そこに足を踏み入れると、白竜の怒りを買い、二度と出れなくなるという逸話がある。
だが、森の中へ入ると、貴重な回復草、鉱石などが採取出来るという話もあった。
欲望や興味で足を踏み入れた者は数知れず。そしてその全員は未だに帰還出来ていない。
そして、その森へ一人、今ここに足を踏み入れた者が居た。
「はぁ…はぁ…。クソ、食料も水もなくなっちまった!来た道も分からねぇ。このまま、俺は死ぬのか…?」
男はフラフラと、木の根の上、岩の上を乗り越え、歩いて行く。
見た目は三十後半位だろうか?大きなリュックサックを背負っている。
すると、一つ。巨大、今まで見たことないくらい巨大な岩が男の前に立ちはだかった。
「もう少し…なんだ…はぁ…、白竜様に、この願いを……はぁ…、叶えて…貰うために…!」
男は、上へ、上へと、細く、痩せ細った手足で登る。
もう何日も食べていない様子だ。
「はぁ…フェリア!…待っててくれ……今、会いに行くから…!」
「………あ……」
その時、男は落ちた。
この高さだと、もう助からないくらいの高さから。
男は涙した。
恋人ともう一度、『あの世』なのではなく、彼女が愛したこの現世で、もう一度愛し合いたいと。

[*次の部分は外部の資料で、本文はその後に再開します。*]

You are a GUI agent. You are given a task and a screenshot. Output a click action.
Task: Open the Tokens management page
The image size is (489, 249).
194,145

この願いを叶えて貰うために白竜へ会いに来た。だが、ここで終わってしまったのだ。
(あ、あぁ…フェリア……君ともう一度…この世界で会いたかった…)
男は気を失った。
…………………。
……………。
…………。
その時、黒きロングパーカーを着た男が、男を受け止めた。
「せっかくのお客様を事故に遭わせたりなんかしたら、国の評価が下がるじゃないか」
黒きロングパーカーを着た男は、そう言い、黒き翼を広げ、天へ飛び立った。
◇◆◇◆◇◆◇◆◇◆◇◆◇◆◇◆
ノートは宇宙空間で一人、瞑想をしていた。
その理由は…遊びだった。
無重力空間で遊んでただけだったのだ。
さてと…帰るか。
俺は黒い翼を広げ、地球へと向かう。
大気圏は、結界による防御でどうにか大丈夫。
う~ん。暇になっちゃった。
バハムートと闘って楽しかったけど、本の一瞬だったな。
ちょっと散歩して帰るか。
すると、俺の魔力認知により、一つの反応をキャッチした。
ん?これは…人の反応だ。
え?人?って事は…。
この時、ノートは壮大な勘違いをする。
だが、これが上手くオーバーローズの一つの戦力となったことは、ノートでも知らずのことだった。
初めての入国者か!?
やっとか…!
よしよし、なら、お持てなししないといけないな!
だけど…今からは無理だと思うだよな…。
とりあえず、盟主的な俺が出ておこう!
あら?なんかヘトヘト。
……これ、やばくね?
俺は全速力で飛び降り、間一髪キャッチした。
「ふぅ…まったく。せっかくのお客様を事故に遭わせたりなんかしたら、国の評価が下がるじゃないか」
そして俺は、黒い翼を広げ、空へ飛び立った。